Despite a few initial moments of inaudibility, the play’s splintered narrative took shape around the play’s two unnamed characters—one male, and one female (played brilliantly by Will Hannam and Anna Feroldi respectively). Their mercurial relationship and the bitter realities faced by each, formed the centre of the play, and Hannam and Feroldi’s compelling performances prevented their interactions from ever becoming repetitive or stale. Both actors held their ground with incredible strength, proving their characters to be just as virile as they were fragile.

An emotionally raw script by writer-director Hannah Brennan fully submerged the audience in the characters’ lightless struggles with obsessive-compulsive disorder, obsessive-compulsive personality disorder, and bulimia, avoiding all euphemism or understatement. Both characters invited the audience into the darkest, most destructive corners of their psyches, and took a hacksaw to the romanticized public image of OCD as a casual or aesthetic desire for things to be neat. Their disengagement with reality was so abrasive, and their coldness so raw, that when the female character did inevitably get angry (an emotion both characters longed to feel at the beginning of the play), the audience felt every inch of pain and desperation with her.

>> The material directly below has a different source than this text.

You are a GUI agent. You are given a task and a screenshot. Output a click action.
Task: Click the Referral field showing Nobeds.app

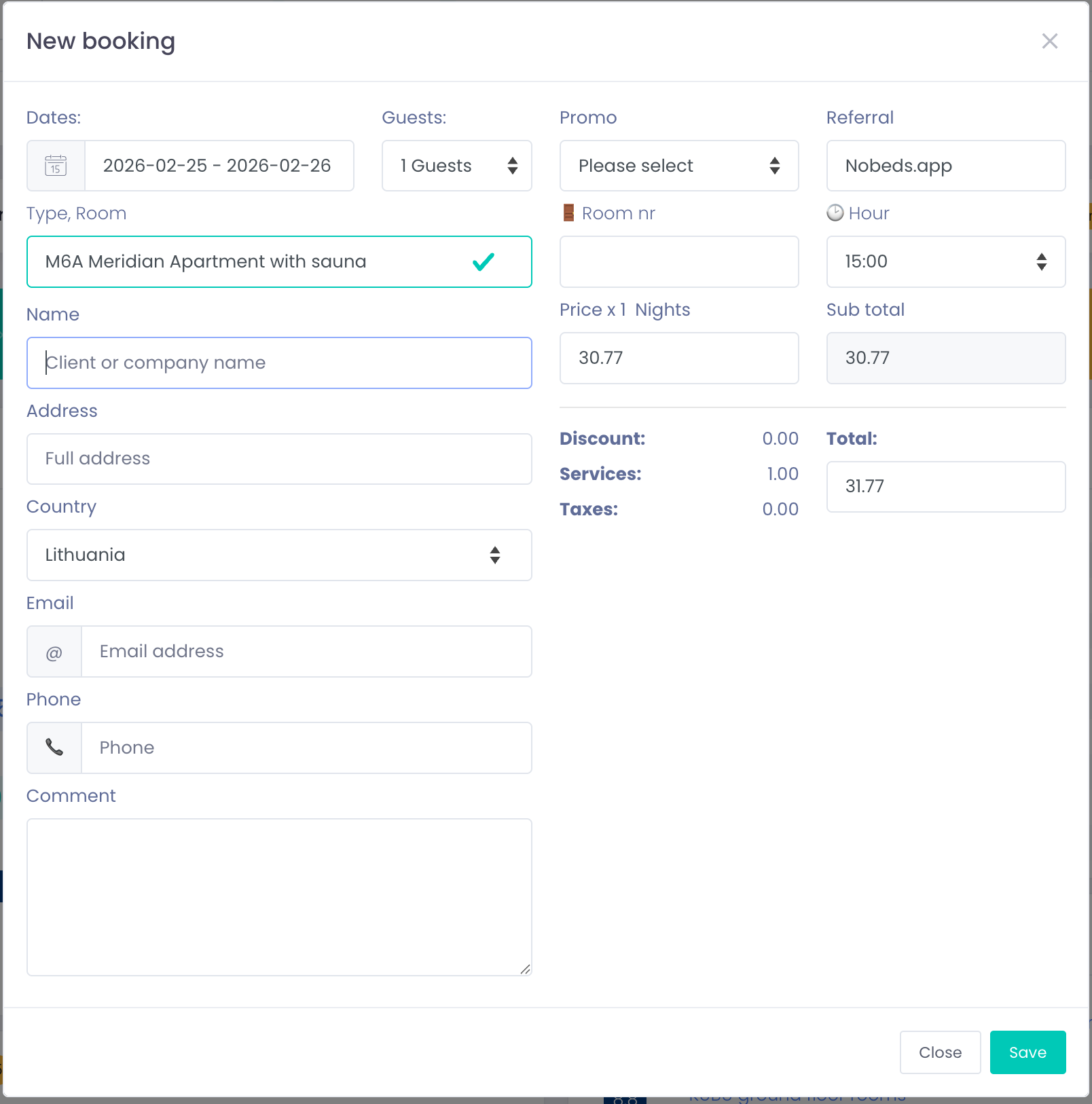coord(945,166)
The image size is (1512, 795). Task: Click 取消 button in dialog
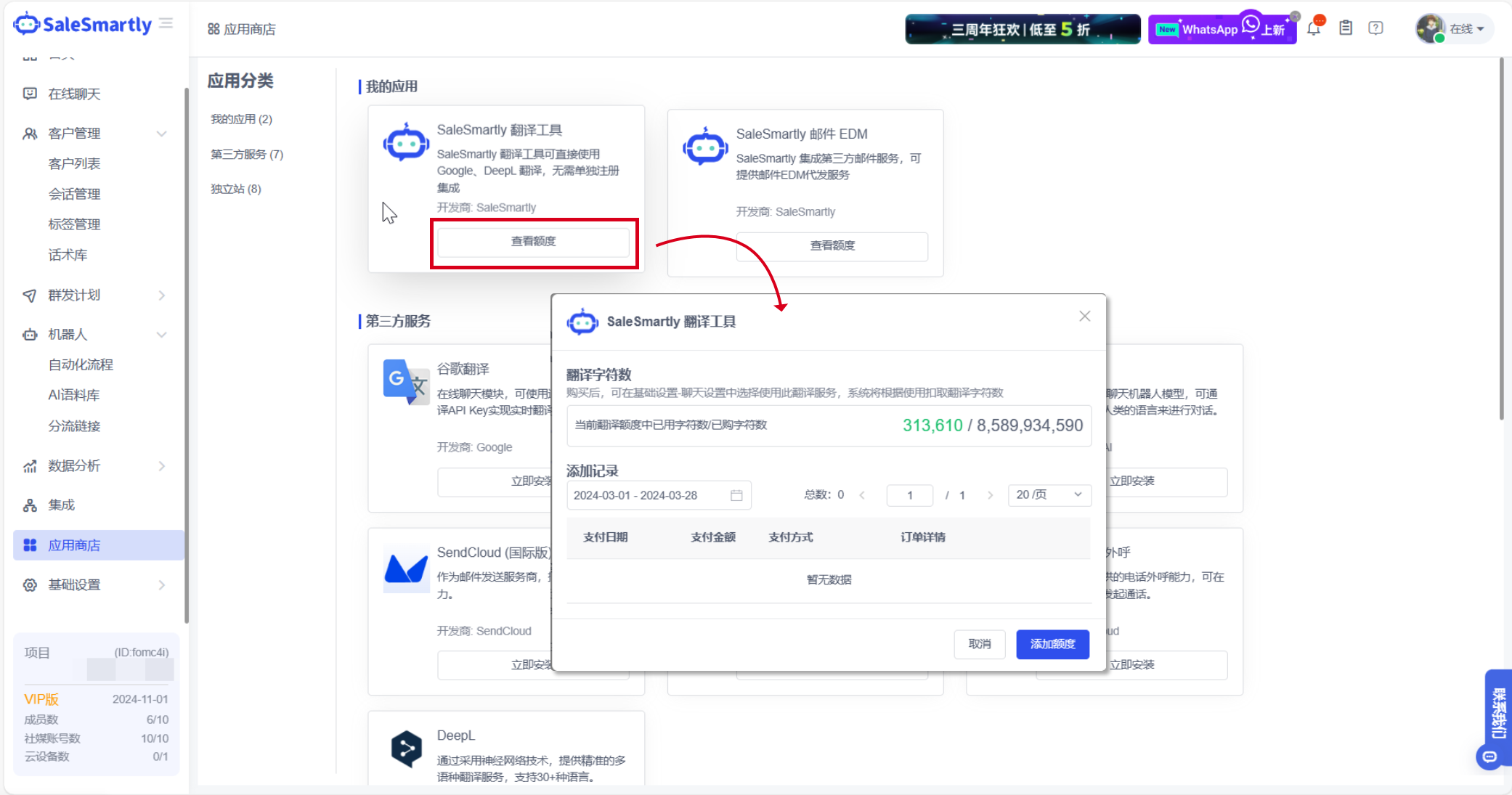click(x=979, y=645)
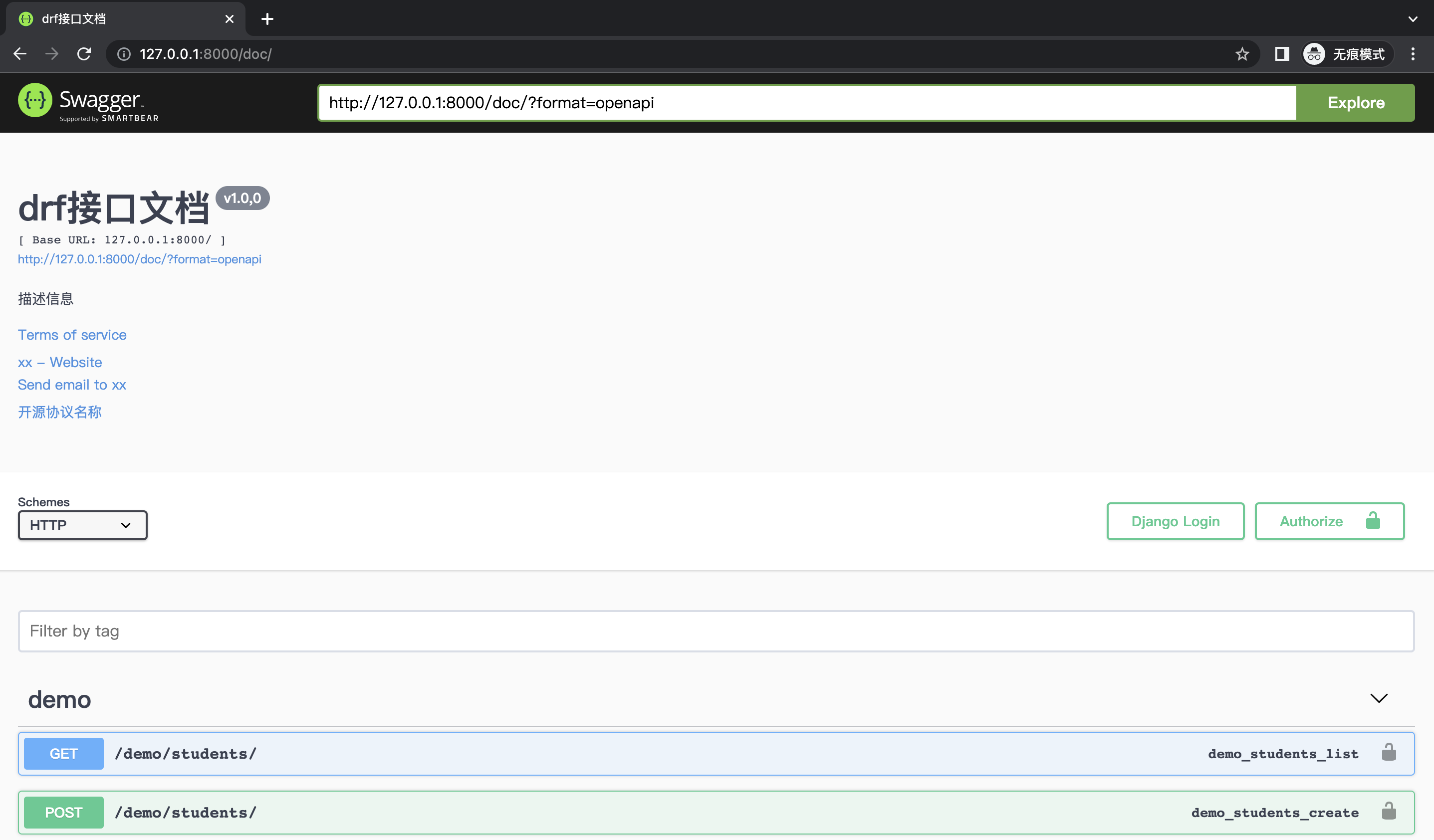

Interspersed throughout the characters’ interactions were short audio clips of news headlines or medical reports discussing similar mental disorders, and quotations from writers such as Virginia Woolf, Sylvia Plath, and Sarah Kane, all three of whom suffered from depression and eventually ended their own lives. The effectiveness of cutting between these clips and the action onstage varied, but never so much as to detract from the performance as a whole. Rubbish strewn across the derelict living-room setting and harsh lighting patterns also enhanced the idea of the mental disorders laying waste to the characters’ physical lives.

But the most striking aspect of Soap and Water, for me, lay in the convergence of fiction with reality. As the two characters ultimately revealed, real events and people had inspired those in the play. The fourth wall had been broken earlier, when the male character – desperately compelled to 'decontaminate' himself – lowered a lighter’s flame to his forearm while telling the audience, “It’s difficult to stage, but you can guess what happens next.” Later on, he also insisted that the truth of his disorder couldn’t be communicated to “the actors, the audience, even the f***ing techie. I’m the only one that understands.” To me, this was the crux of the play: this was not just a well-written, well-delivered, meta-theatrical line, but the actual voice of one broken human trying to explain his brokenness to others. Without letting the necessary artifice of theatre cloud its message, this play remained a powerful testimony of brokenness, and allowed the voices of true sufferers to escape through two thoroughly believable characters.

I left Soap and Water pondering a line Feroldi had delivered with perfect acerbity, concerning the absurd fact that some people actually “want OCD… Isn’t that amazing.” Amazing indeed, but hopefully with the performance of more plays like this one, fewer and fewer people will feel that way.